— Begin Entries —
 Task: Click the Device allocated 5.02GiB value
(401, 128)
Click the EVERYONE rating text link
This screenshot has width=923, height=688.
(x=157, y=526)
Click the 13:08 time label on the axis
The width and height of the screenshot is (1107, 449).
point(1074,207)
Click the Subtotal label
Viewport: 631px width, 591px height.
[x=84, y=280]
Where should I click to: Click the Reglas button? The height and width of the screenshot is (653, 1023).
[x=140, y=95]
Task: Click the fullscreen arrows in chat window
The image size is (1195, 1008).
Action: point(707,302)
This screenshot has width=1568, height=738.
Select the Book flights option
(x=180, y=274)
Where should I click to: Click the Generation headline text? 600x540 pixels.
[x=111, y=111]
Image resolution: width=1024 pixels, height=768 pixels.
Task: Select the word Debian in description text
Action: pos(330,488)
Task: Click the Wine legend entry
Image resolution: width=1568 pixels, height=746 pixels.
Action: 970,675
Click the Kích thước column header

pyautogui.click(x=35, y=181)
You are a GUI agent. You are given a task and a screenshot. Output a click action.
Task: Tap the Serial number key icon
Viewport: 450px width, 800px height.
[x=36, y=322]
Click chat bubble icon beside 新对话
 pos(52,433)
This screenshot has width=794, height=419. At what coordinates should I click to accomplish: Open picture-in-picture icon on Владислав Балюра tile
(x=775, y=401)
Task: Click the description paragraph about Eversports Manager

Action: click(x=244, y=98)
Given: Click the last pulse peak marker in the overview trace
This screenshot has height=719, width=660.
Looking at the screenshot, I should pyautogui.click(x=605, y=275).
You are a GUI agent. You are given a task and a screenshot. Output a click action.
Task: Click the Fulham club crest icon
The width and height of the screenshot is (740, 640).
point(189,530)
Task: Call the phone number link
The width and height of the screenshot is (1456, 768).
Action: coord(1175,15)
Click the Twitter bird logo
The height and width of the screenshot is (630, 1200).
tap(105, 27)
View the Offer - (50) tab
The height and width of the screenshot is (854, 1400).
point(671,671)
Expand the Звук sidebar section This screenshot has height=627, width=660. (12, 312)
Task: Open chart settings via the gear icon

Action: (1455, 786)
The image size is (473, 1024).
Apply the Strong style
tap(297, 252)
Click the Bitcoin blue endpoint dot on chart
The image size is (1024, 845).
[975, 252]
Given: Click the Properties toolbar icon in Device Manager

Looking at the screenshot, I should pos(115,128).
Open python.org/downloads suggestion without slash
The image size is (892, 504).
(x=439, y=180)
— End Entries —
- What to do: Rewrite the listing above, substituting "The screenshot size is" for every occurrence of "The width and height of the screenshot is" and leaving everything else unchanged.

- Output of the exercise:
 Task: Click the Device allocated 5.02GiB value
(401, 128)
Click the EVERYONE rating text link
This screenshot has width=923, height=688.
(x=157, y=526)
Click the 13:08 time label on the axis
The screenshot size is (1107, 449).
point(1074,207)
Click the Subtotal label
Viewport: 631px width, 591px height.
[x=84, y=280]
Where should I click to: Click the Reglas button? The height and width of the screenshot is (653, 1023).
[x=140, y=95]
Task: Click the fullscreen arrows in chat window
The image size is (1195, 1008).
Action: point(707,302)
This screenshot has width=1568, height=738.
Select the Book flights option
(x=180, y=274)
Where should I click to: Click the Generation headline text? 600x540 pixels.
[x=111, y=111]
Image resolution: width=1024 pixels, height=768 pixels.
Task: Select the word Debian in description text
Action: pos(330,488)
Task: Click the Wine legend entry
Image resolution: width=1568 pixels, height=746 pixels.
Action: 970,675
Click the Kích thước column header

pyautogui.click(x=35, y=181)
You are a GUI agent. You are given a task and a screenshot. Output a click action.
Task: Tap the Serial number key icon
Viewport: 450px width, 800px height.
[x=36, y=322]
Click chat bubble icon beside 新对话
 pos(52,433)
This screenshot has width=794, height=419. At what coordinates should I click to accomplish: Open picture-in-picture icon on Владислав Балюра tile
(x=775, y=401)
Task: Click the description paragraph about Eversports Manager

Action: click(x=244, y=98)
Given: Click the last pulse peak marker in the overview trace
This screenshot has height=719, width=660.
Looking at the screenshot, I should pyautogui.click(x=605, y=275).
You are a GUI agent. You are given a task and a screenshot. Output a click action.
Task: Click the Fulham club crest icon
The screenshot size is (740, 640).
point(189,530)
Task: Call the phone number link
The screenshot size is (1456, 768).
Action: coord(1175,15)
Click the Twitter bird logo
The height and width of the screenshot is (630, 1200).
tap(105, 27)
View the Offer - (50) tab
The height and width of the screenshot is (854, 1400).
point(671,671)
Expand the Звук sidebar section This screenshot has height=627, width=660. (12, 312)
Task: Open chart settings via the gear icon

Action: (1455, 786)
The image size is (473, 1024).
Apply the Strong style
tap(297, 252)
Click the Bitcoin blue endpoint dot on chart
The image size is (1024, 845).
[975, 252]
Given: Click the Properties toolbar icon in Device Manager

Looking at the screenshot, I should pos(115,128).
Open python.org/downloads suggestion without slash
The image size is (892, 504).
(x=439, y=180)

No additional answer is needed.